# Predicting neighborhood-level violence from features of the physical and social environment with machine learning

**Authors:** Veronica A. Pear, Colette Smirniotis, Rose M. C. Kagawa

PMC · DOI: 10.1186/s40621-025-00629-2 · Injury Epidemiology · 2025-11-10

## TL;DR

This study uses machine learning to predict neighborhood-level violence based on physical and social environment features in two Midwestern cities.

## Contribution

The novel use of extreme gradient boosting to model 55 features simultaneously without assumptions about their relationships.

## Key findings

- Primary models achieved high correlation (0.89 for violent crime and 0.65 for firearm-involved violent crime).
- Building quality, socioeconomic features, and multifamily homes were among the most important predictors of violence.

## Abstract

Violence is a leading cause of death and disparity in the United States.

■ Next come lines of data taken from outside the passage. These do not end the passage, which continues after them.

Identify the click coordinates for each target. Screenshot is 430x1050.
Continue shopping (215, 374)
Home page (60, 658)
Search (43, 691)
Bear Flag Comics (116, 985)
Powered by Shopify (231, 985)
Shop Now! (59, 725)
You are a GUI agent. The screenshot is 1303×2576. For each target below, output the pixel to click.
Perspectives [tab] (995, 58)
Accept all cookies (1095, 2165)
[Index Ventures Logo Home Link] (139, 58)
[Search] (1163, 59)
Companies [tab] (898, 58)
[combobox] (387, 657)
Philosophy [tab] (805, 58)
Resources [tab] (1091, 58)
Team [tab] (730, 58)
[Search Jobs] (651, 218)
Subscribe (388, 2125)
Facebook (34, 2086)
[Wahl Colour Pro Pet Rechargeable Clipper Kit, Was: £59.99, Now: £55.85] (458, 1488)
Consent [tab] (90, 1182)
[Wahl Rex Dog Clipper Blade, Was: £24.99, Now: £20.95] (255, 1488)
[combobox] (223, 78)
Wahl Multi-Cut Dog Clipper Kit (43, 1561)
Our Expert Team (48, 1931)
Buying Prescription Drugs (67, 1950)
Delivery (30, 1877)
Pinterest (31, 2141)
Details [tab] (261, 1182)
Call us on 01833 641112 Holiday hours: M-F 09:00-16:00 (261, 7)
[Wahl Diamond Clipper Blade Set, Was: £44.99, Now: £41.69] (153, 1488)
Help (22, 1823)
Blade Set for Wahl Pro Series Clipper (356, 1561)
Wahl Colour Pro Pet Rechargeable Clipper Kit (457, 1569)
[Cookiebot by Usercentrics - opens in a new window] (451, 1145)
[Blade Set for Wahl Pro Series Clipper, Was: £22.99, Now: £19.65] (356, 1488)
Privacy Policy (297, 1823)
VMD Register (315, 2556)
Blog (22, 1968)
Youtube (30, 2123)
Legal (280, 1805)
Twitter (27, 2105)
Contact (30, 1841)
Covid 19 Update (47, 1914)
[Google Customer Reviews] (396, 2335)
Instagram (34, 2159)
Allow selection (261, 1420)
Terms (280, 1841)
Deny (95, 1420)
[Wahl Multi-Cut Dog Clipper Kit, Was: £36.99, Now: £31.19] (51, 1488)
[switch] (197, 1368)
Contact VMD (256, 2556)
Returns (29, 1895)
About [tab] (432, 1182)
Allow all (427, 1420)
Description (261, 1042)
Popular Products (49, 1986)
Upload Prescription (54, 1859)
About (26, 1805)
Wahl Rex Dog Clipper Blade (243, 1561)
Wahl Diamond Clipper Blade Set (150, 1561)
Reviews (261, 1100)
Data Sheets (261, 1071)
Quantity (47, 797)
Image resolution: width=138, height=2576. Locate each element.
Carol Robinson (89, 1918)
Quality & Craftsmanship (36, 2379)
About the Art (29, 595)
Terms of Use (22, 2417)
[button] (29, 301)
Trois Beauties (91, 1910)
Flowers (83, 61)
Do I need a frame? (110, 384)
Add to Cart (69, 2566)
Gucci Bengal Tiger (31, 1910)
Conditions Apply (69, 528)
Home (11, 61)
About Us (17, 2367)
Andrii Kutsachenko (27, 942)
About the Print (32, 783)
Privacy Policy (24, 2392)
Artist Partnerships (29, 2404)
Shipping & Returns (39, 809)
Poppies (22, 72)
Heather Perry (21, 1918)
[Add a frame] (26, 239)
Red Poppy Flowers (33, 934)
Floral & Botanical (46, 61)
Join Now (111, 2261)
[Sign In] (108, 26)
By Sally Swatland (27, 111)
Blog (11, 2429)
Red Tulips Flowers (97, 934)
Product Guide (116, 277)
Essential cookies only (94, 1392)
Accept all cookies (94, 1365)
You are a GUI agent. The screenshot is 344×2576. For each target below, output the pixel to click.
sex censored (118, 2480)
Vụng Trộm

Individuals’ physical and social environments can prevent or foster violence, but these complex milieus are challenging to model. In this study, we used machine learning to identify features of the local environment that are most predictive of violence in two Midwestern cities struggling with disinvestment and crime.

This was a serial cross-sectional study of census tracts in Cleveland, Ohio and Detroit, Michigan, 2011–2019. We took a machine learning approach—extreme gradient boosting—that enabled us to model 55 neighborhood features simultaneously and without making assumptions about their relationships or functional form. These features included building quality and type, public goods and services, residential stability, socioeconomic features, historical features, and demographic features. Primary outcomes were police-reported counts per square mile of violent crime and violent crime involving a firearm in Cleveland. Secondary outcomes were homicide and firearm homicide in Cleveland and Detroit. Variable importance was assessed with Shapley values.

The primary models performed well, with a correlation between observed and predicted counts of 0.89 for violent crime and 0.65 for firearm-involved violent crime. For both outcomes, the variables with the highest importance tended to be in the domains of building quality and type or socioeconomic features. Several variables had high importance for both outcomes, including multifamily homes per square mile, road network density, commercial buildings per square mile, and percentage of the population that was white.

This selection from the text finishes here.